Wrapping Up: RIM and Microsoft’s Executives and Employees

It is my view that both Microsoft and RIM have lost track of who their customers really are. Microsoft, in particular, has become too complex to manage effectively. A lot of the problem for both companies is that their CEOs are getting little internal support (reminding me of Akers at IBM and Fiorina at HP). A CEO isn’t the company, and you have only to look at Yahoo to realize that a CEO replacement is a gamble at best.

In the end, both RIM and Microsoft need to go down the path blazed by Apple and Dell to get back to success. Create a vision, simplify around that vision, find the best people to execute the vision, form them into a team, and focus it like a laser on those critical key customers who share that unique vision while ensuring adequate sales and marketing support for it.

To the CEOs: It can be done. Apple and Dell have done it, and you’ll play this mistake in your heads for the rest of your lives if you fail. To the Microsoft and RIM employees: Support your CEO or get out. You’re part of the problem — become part of the solution. You all have the freedom to succeed or fail, but failure shouldn’t be an option. You’re a team. Start acting like it.

In short, you don’t have to build a better iPod, iPhone, or iPad — you have to build a better Microsoft and RIM. If you do that, you’ll get products that are uniquely yours and have the potential to eclipse Apple’s.

Product of the Week: Dublin Dr.
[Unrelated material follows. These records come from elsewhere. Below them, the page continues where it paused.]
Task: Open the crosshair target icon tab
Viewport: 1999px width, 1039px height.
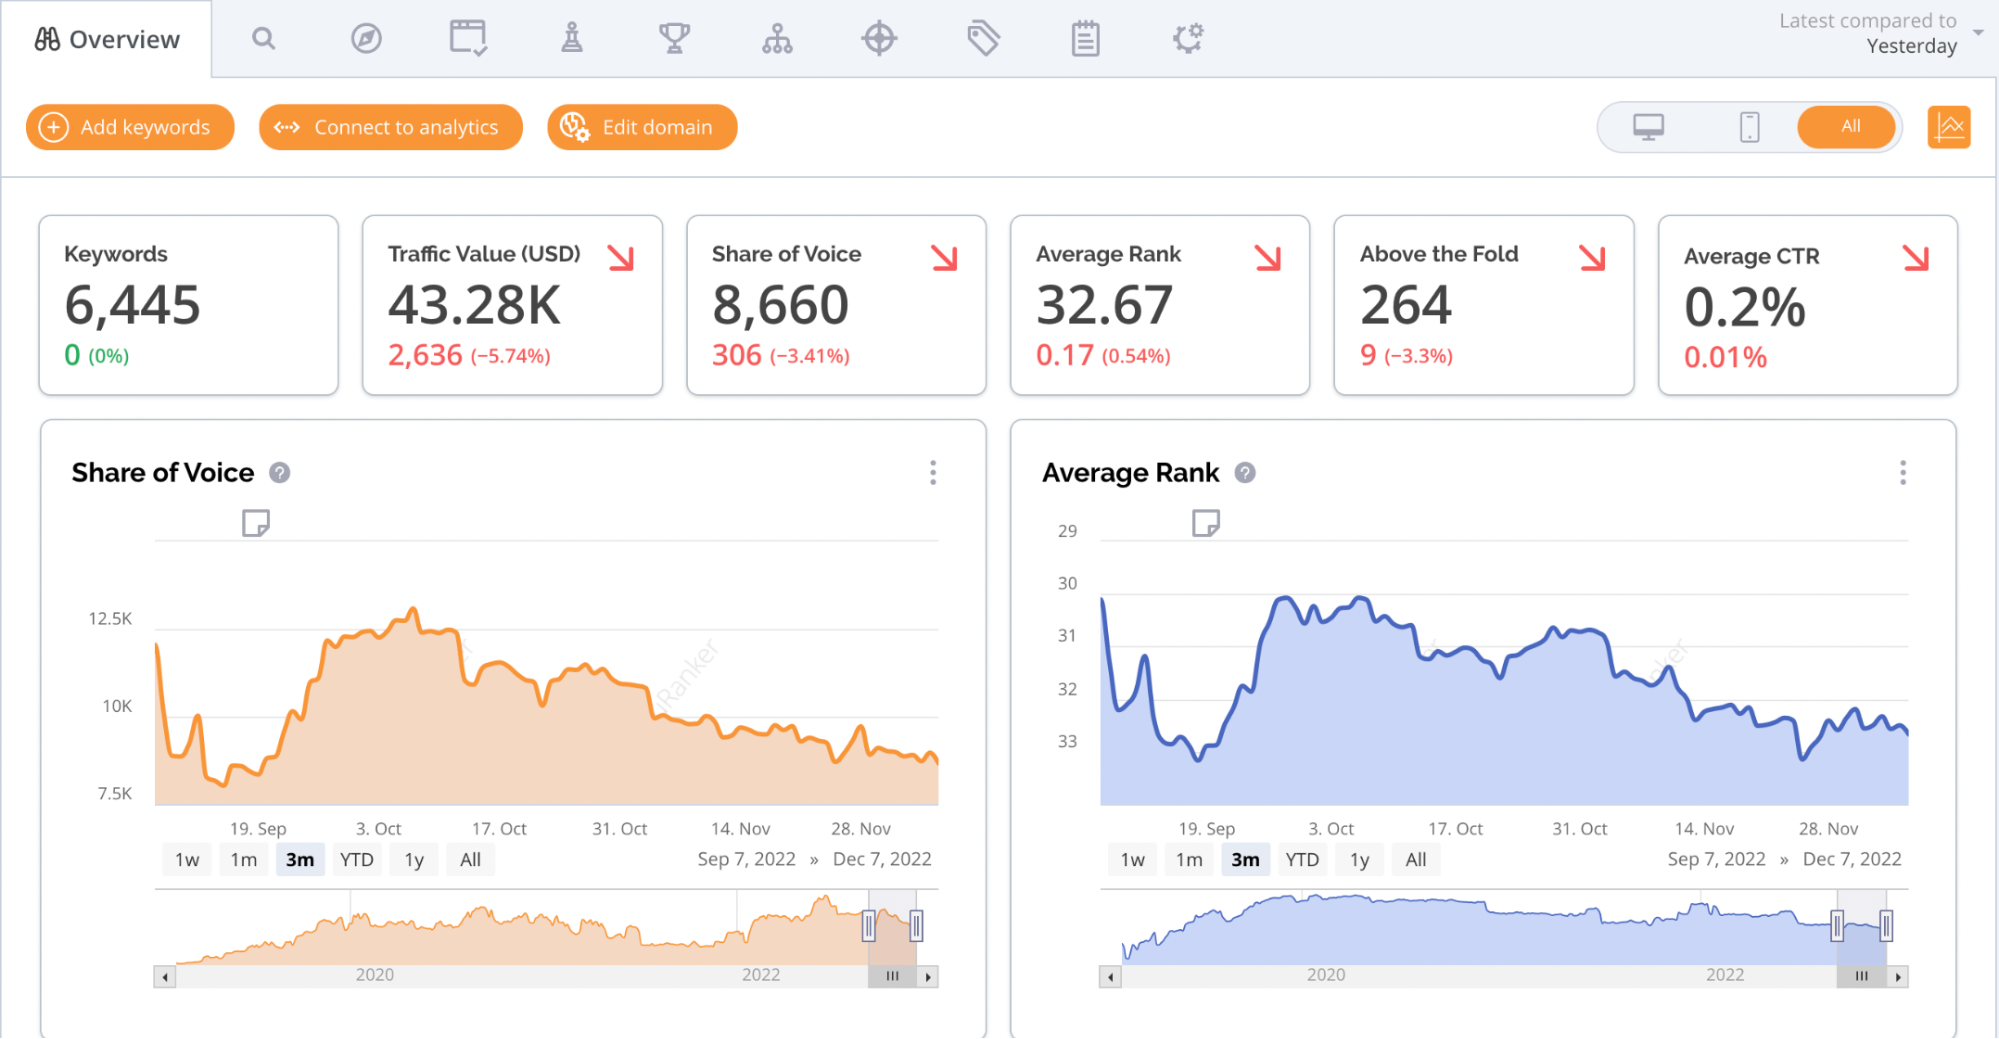Action: pyautogui.click(x=879, y=39)
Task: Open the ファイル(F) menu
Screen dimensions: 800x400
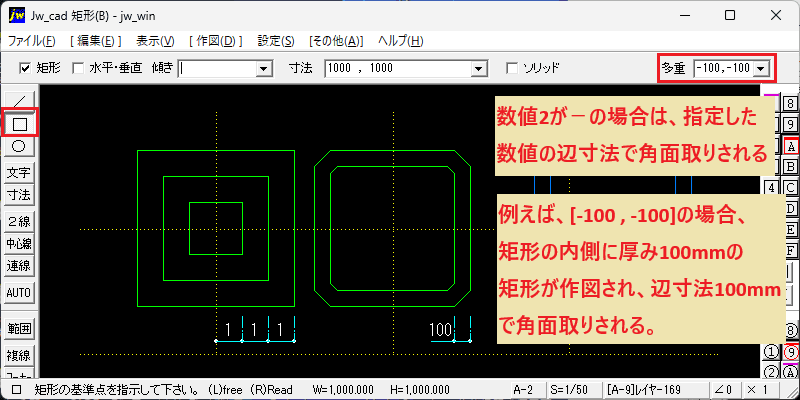Action: coord(32,41)
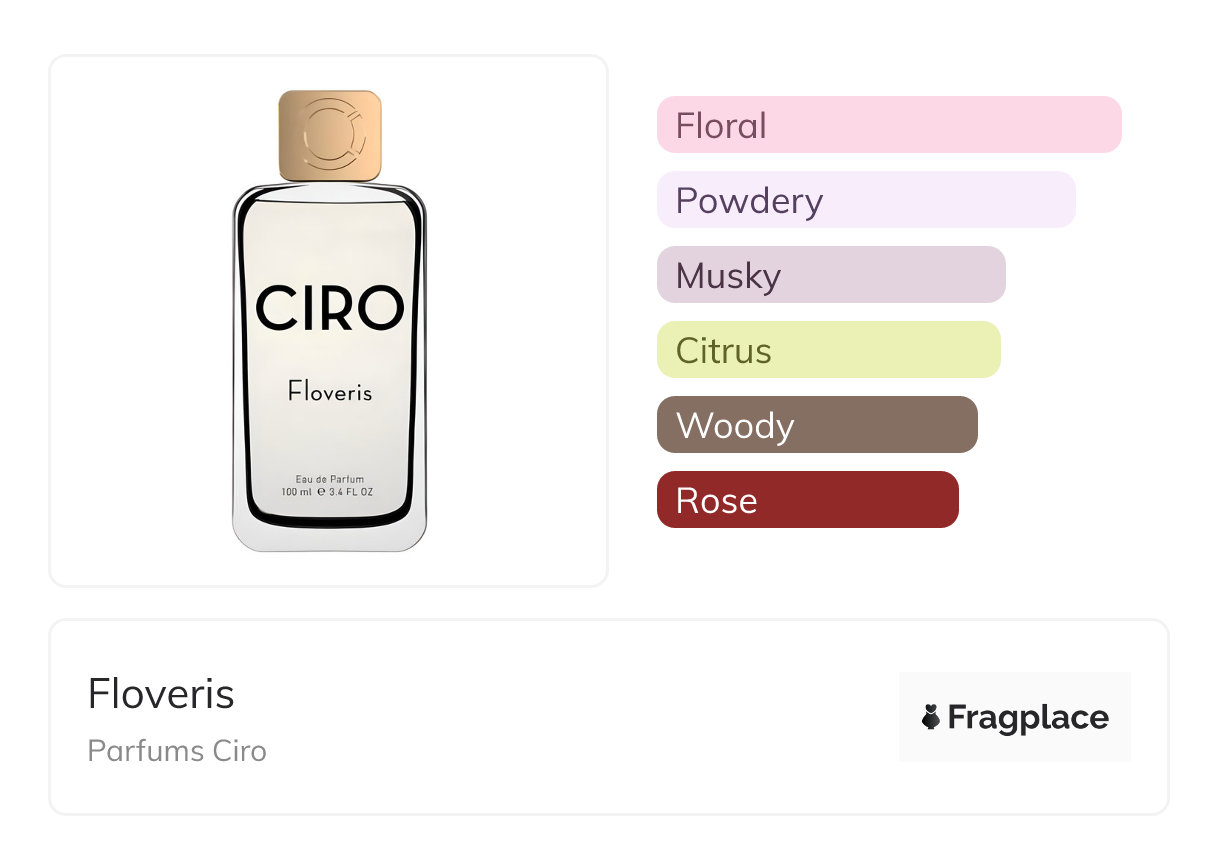
Task: Click the Eau de Parfum text on bottle
Action: (330, 479)
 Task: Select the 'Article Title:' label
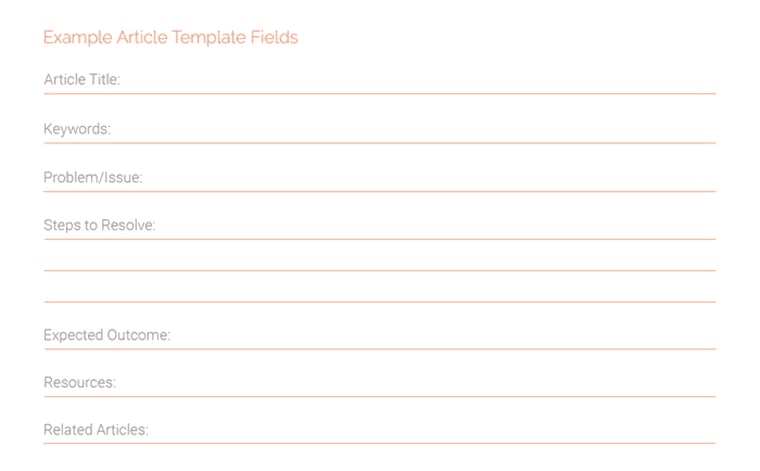[82, 80]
Pepper

Product of the WeekI first became a Dr. Pepper fan when I was about six, and my grandfather gave it to me. I thought I’d died and gone to heaven. Since then, virtually all of the soda industries got excessively focused on cost and cheapened the formulas, shifting from pure cane sugar to corn syrup (which is really unhealthy).
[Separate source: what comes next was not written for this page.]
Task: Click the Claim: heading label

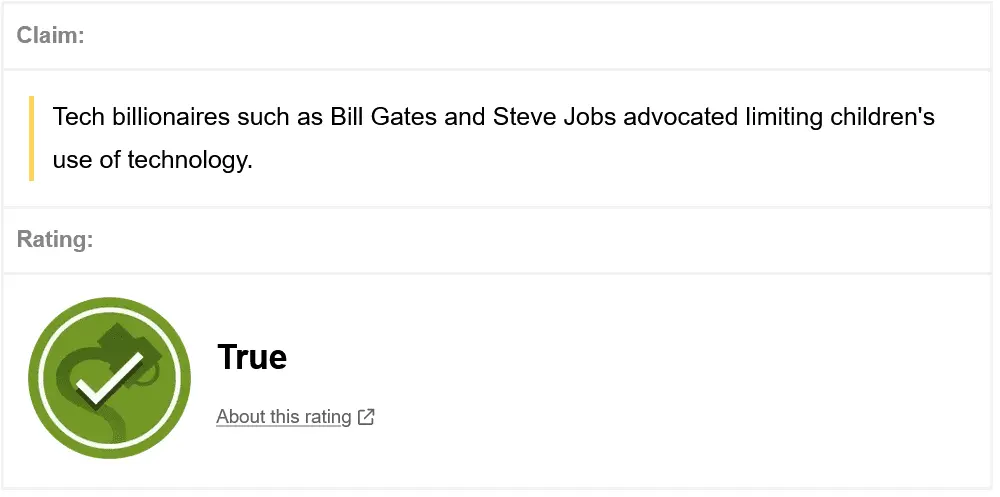Action: [50, 35]
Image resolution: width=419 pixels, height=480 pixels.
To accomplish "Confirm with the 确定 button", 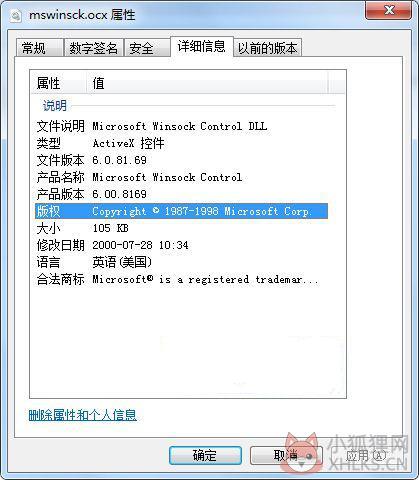I will coord(205,455).
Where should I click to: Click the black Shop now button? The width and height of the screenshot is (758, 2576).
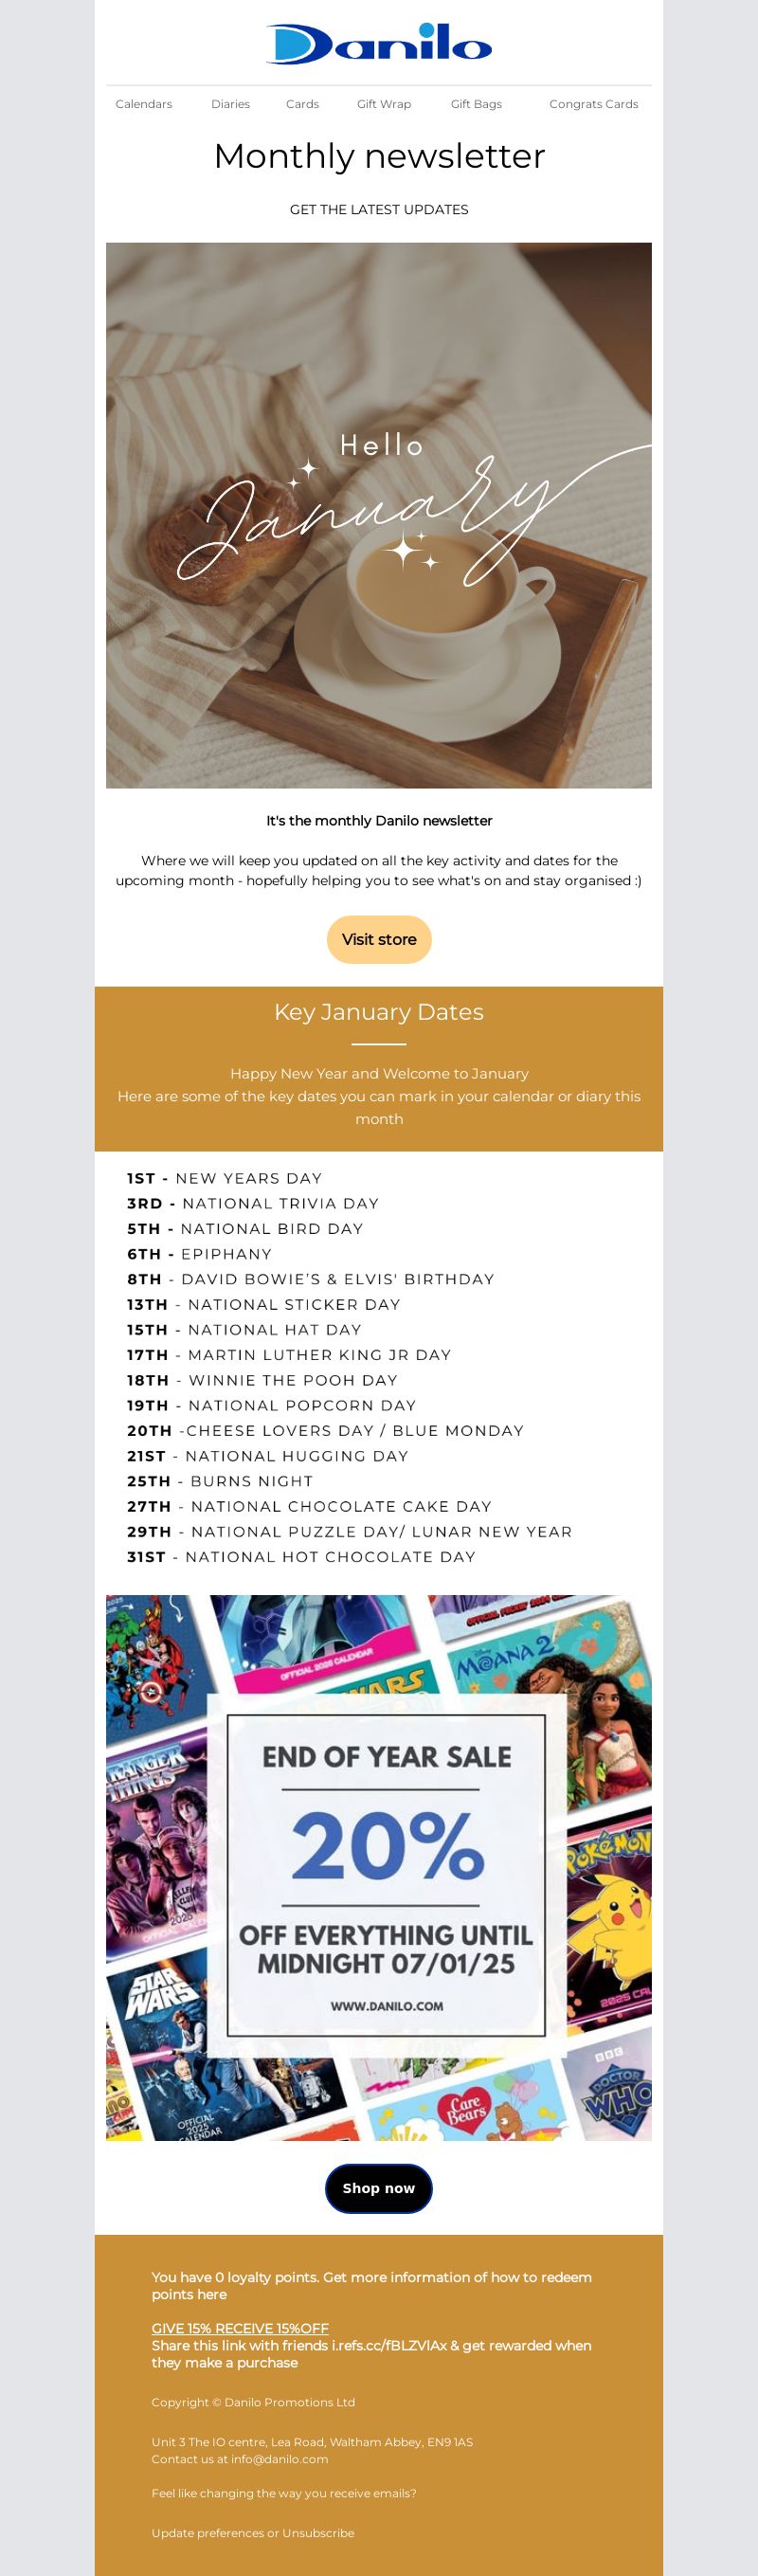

The one Dr. Pepper bottler that didn’t was in Dublin, Texas, and I have bottles and cans shipped to me on a regular basis. Well apparently the parent company isn’t happy with the fact that there are a lot of us who like the original formula and are willing to pay a lot of money to get it shipped to us. So they — and this is really stupid — started suing Dublin Dr. Pepper to stop it from shipping its product out to folks like you and me who don’t live in Dublin, Texas, but think that drinking stuff that is really bad for us is stupid.
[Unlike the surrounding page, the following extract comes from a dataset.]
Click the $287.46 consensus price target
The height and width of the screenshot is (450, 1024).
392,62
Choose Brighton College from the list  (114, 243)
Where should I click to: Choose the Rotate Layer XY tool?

The 4th of July is about freedom, and we should be able to buy the soda we want to drink regardless of what some ass in some corporate office thinks. Seriously, right before the 4th of July, these unmitigated jerks are going to try to take away yet one more thing that makes life pleasurable and force us to drink something that is far less healthy? I don’t think so.

So Dublin Dr. Pepper is my product of the week — and I hope you’ll stand with me in boycotting Dr. Pepper and Snapple if they force Dublin Dr. Pepper to stop shipping its products to the thousands of folks who love the taste of true Dr. Pepper. Freedom!!!!

Rob Enderle

Rob Enderle is a TechNewsWorld columnist and the principal analyst for the Enderle Group, a consultancy that focuses on personal technology products and trends.

2 Comments

  • I don’t see how Dell is anything like Apple: they make cheap pc’s for the windows market, abandon Linux at the first opportunity, and have decent sales of pc’s servers and networking gear to the enterprise market but only their pc’s have made a dent in the consumer space. Versus Apple, who have explosive profits due to (overcharging for) their innovative, attractively-designed, market-leading notebooks and (extremely) overpriced desktop computers. Apple’s phones and music players and tablets dominate in the marketplace; do you know anyone with a Dell Streak?

    Since Michael Dell challenged Apple to sell their stock back to their customers, Apple has turned around to be a dominant player in consumer electronics, including some middling share of computer sales (bigger than HP, the largest pc seller, and thus bigger than Dell). Meanwhile Dell’s stock has not shot up over $350 – it’s currently $16.65. So your comparison doesn’t hold up at all.

  • I don’t see how can anybody praised STEVE JOBS. They are both Steve J. & Steve W are big thieves. They stole ideas from the originals such as XEROX PARC’S.